Large, privately funded, centralised projects, the argument suggests, will result in lower overall costs of primary services, such as electricity. But the evidence does not bear out the contention that investment in large projects has a resulting impact on the poor.

While the recent World Bank policy paper highlights the Inga dam in the Democratic Republic of Congo – the largest hydroelectric installation in the world – as exemplary of its newfound focus, the International Rivers researchers point out that billions of dollars in investment in the site over the past 50 years has left 94 percent of the country without access to electricity.

In the past, the Bank itself has admitted to overdependence on the idea that such mega investment would “trickle down” to local communities. But little in the new documents suggests that this lesson has informed current policymaking.

“Many communities want investments in infrastructure and other development, but top-down approaches are no longer being tolerated,” Andy White, a coordinator with the Rights and Resources Initiative here in Washington, told IPS. “Unfortunately, many projects already underway are being planned without due consideration of local peoples’ rights or the environmental consequences.”

Observers are likewise dubious at the prospect of increased dependency on private investment. While the Bank has set a goal of doubling current levels of public-private partnerships (PPPs), it admits that doing so is based on its own budgetary problems, as is the larger push towards consolidation into larger projects.

Yet private investment has traditionally tended to centre almost exclusively on urban and middle-class segments of a population, often further marginalising the impoverished communities in whose name development projects are typically undertaken.

“While we recognise the need for better infrastructure and private- sector investment in developing countries, market forces alone will not automatically make basic services affordable to those that need them the most,” Asif Saleh, with BRAC, a global development organisation based in Dhaka, told IPS.

“Market-based solutions will require some level of protection for the poor – at least for a certain period, until economic growth in the given region becomes more inclusive. If we want to ensure that inclusivity, it’s important also to focus on creating opportunity from the bottom up.”

Conflicts of interest

PPPs might well be increasingly important development tools in the current context of economic downturn and austerity. Andy White notes that “done correctly, this influx of investment provides an opportunity to clarify land rights and advance equitable development across developing countries’ landscapes.”

Yet many warn that such an approach would need to include a simultaneous priority on accountability.

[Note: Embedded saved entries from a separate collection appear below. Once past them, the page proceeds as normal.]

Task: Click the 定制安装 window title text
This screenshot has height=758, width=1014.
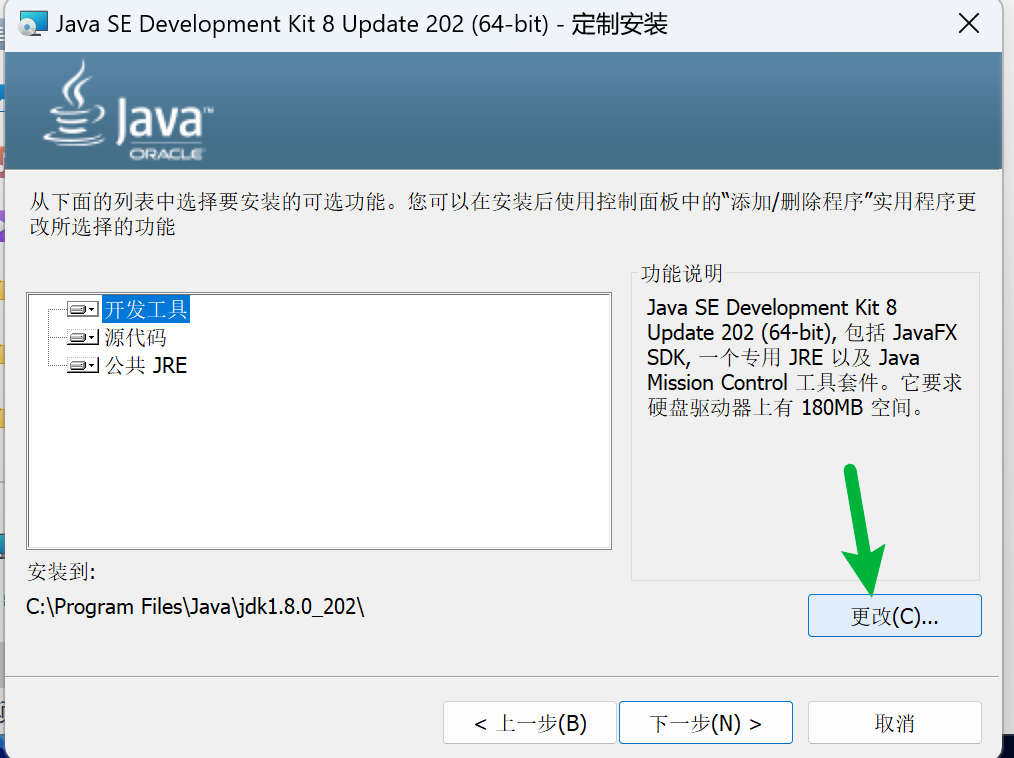Action: tap(620, 24)
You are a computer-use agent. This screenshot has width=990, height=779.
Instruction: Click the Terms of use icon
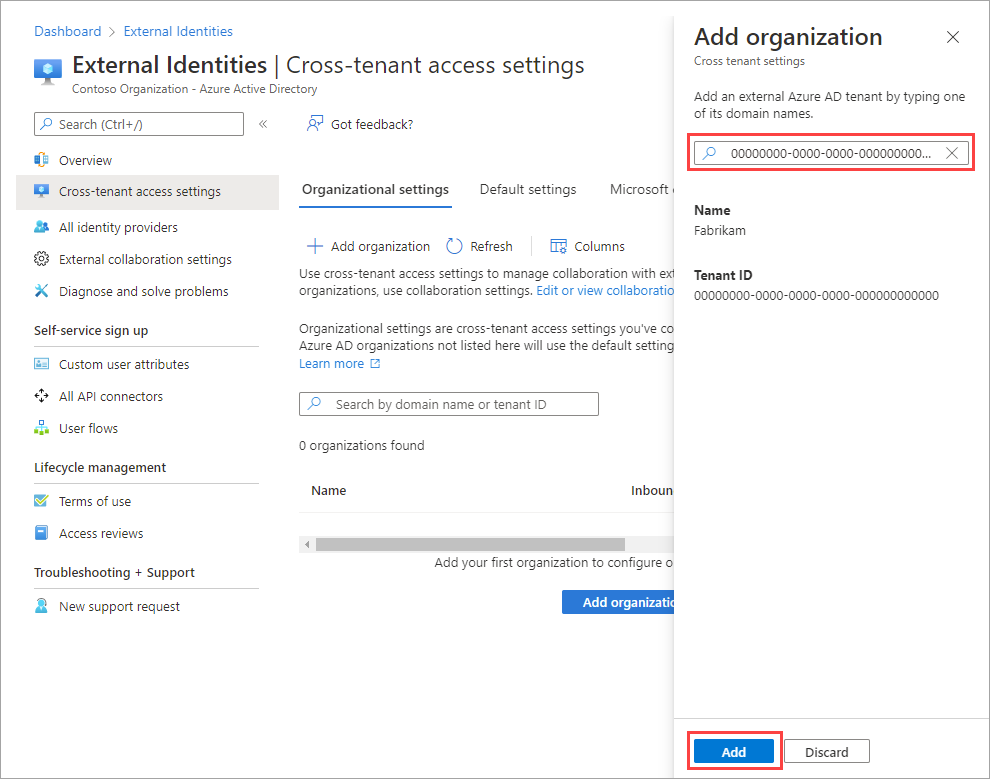[42, 501]
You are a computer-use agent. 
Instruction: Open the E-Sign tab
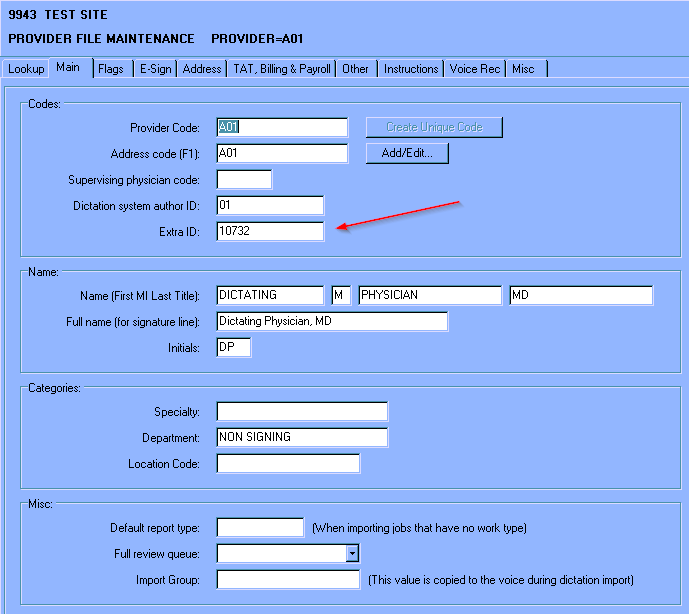point(156,69)
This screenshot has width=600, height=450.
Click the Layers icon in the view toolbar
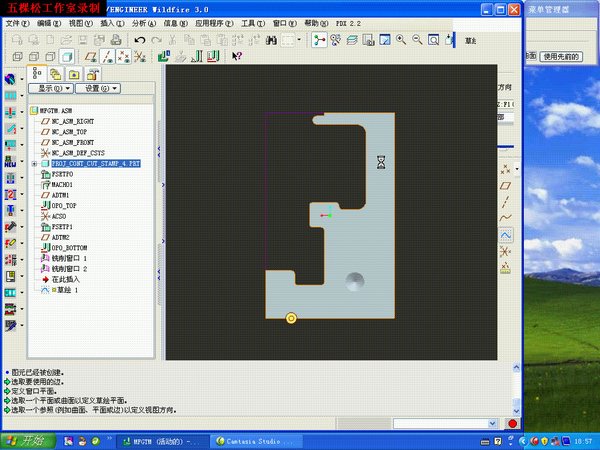tap(352, 40)
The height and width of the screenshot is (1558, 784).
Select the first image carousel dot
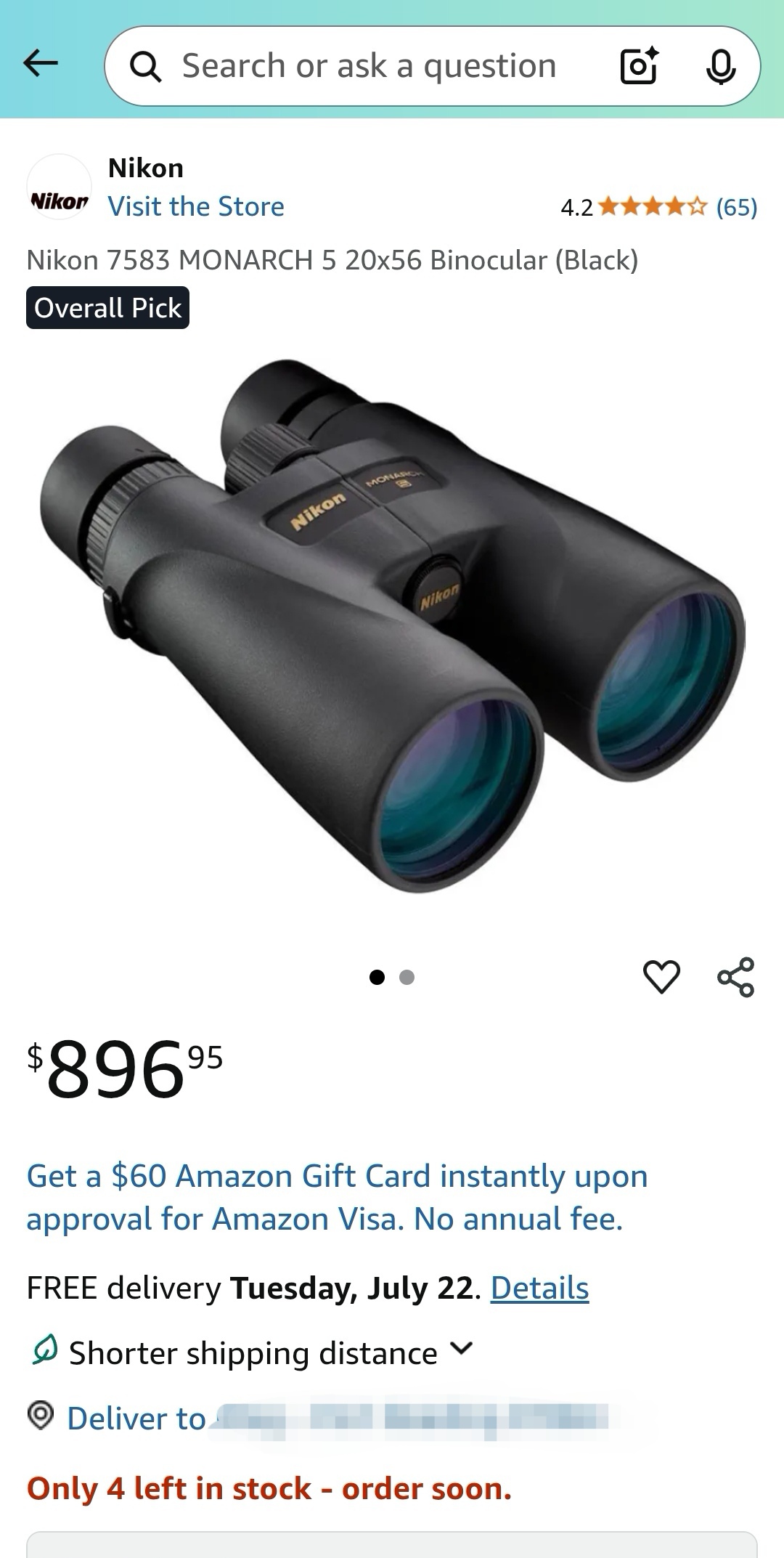pyautogui.click(x=377, y=977)
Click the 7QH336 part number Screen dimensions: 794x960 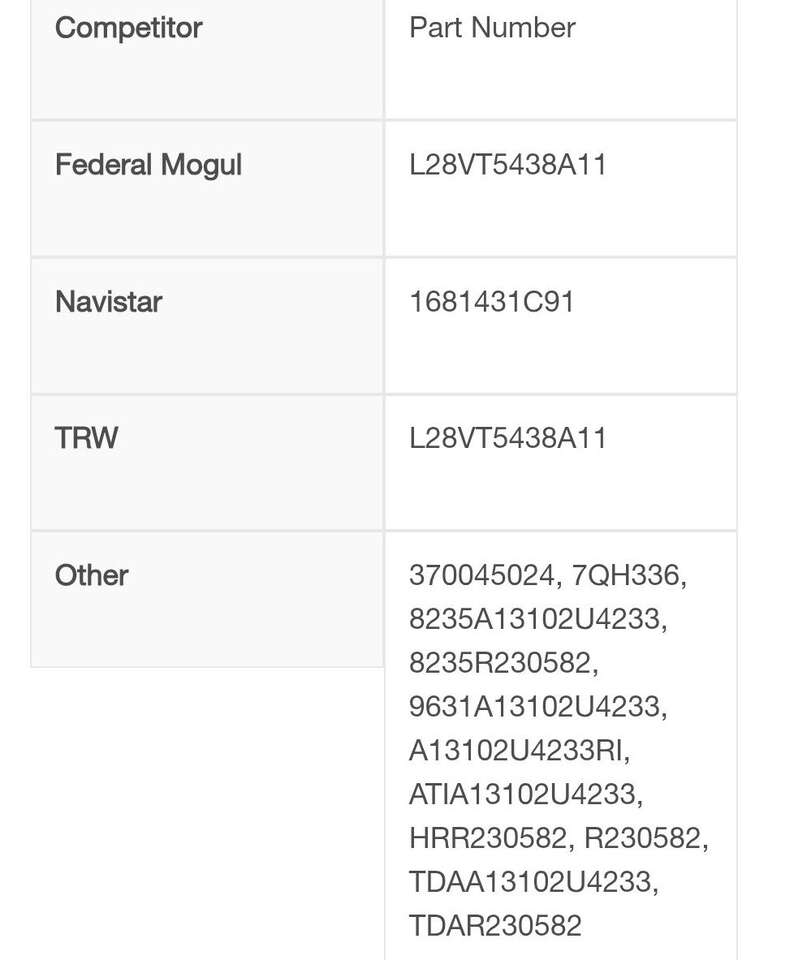pos(626,576)
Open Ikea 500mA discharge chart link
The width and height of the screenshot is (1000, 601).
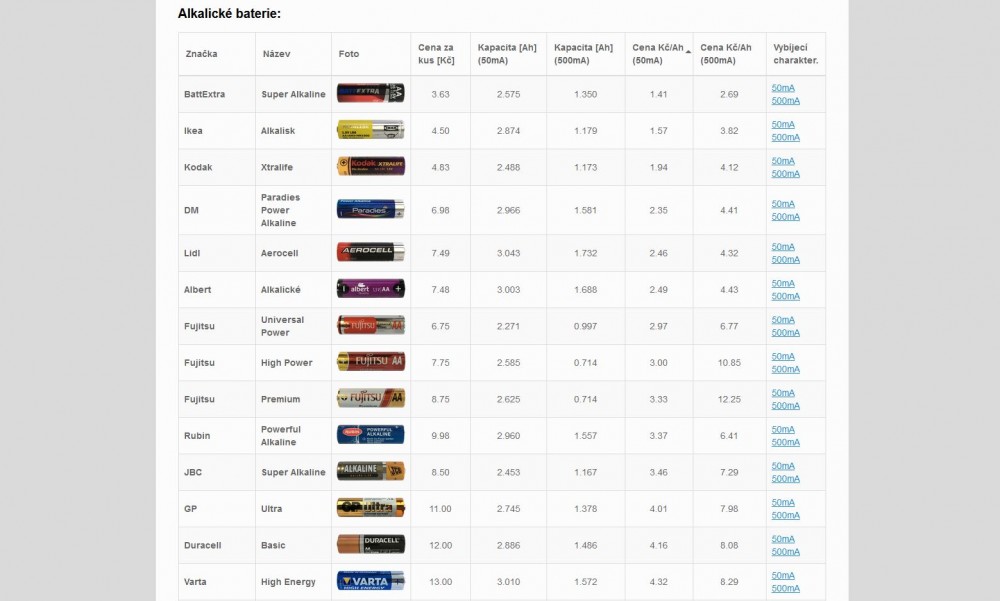click(785, 137)
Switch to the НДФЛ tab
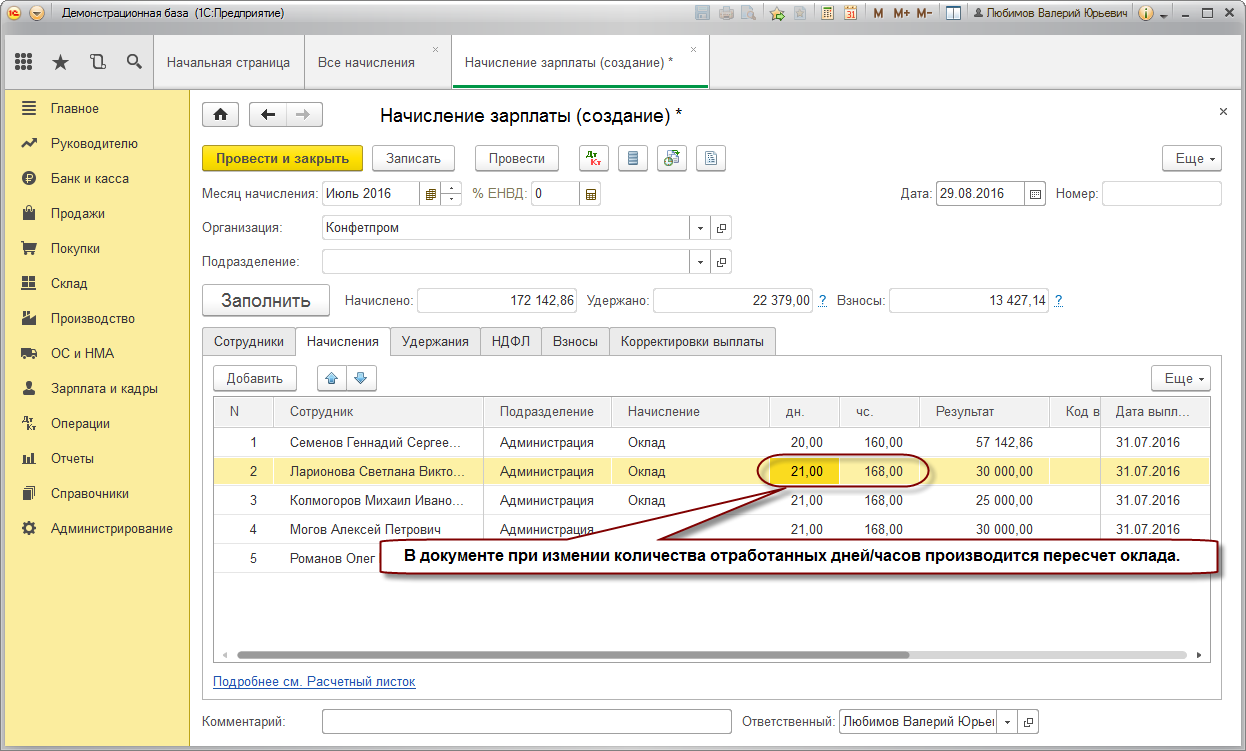This screenshot has height=751, width=1246. pos(511,341)
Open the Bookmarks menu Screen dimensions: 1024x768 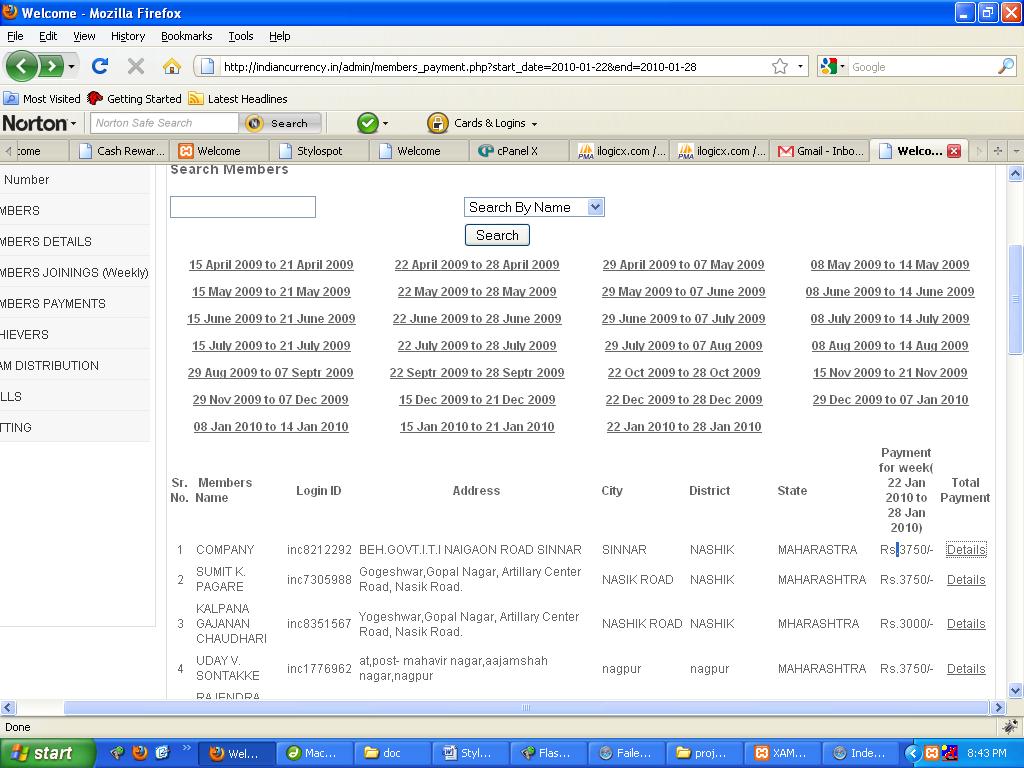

Large-scale projects, after all, are notoriously problematic in allowing for public oversight.

“In constructing PPPs, there are inherent conflicts of interest,” Michelle Chan, with Friends of the Earth U.S., told IPS. “Once you mix in a significant participation from the private sector, there is going to be a bias against the levels of transparency that you would expect from a publicly funded project.”

Chan says that while infrastructure is clearly critical for development, it is disheartening to see that the World Bank “continues to be biased towards new mega projects that often benefit industry over people”.

She points to a new 600-megawatt power plant in Kosovo that would burn lignite, the dirtiest form of coal. Despite clear environmental concerns, the Bank is currently considering funding the project.

“For the Bank, it is easier to fund a massive, polluting plant like this, rather than deal with the fact that Kosovo loses half of its energy due to simple inefficiencies,” Chan says. “The World Bank needs to get better at distributed energy, rather than continuing on this path of centralised infrastructure.”

International Rivers likewise points to a finding by the International Energy Agency that 70 percent of rural areas would be best served by electrification through distributed solutions.

“Such bottom-up solutions”, the report concludes, “offer a better way to address the basic needs of the rural poor than the large regional projects proposed by the G20 and the development banks.”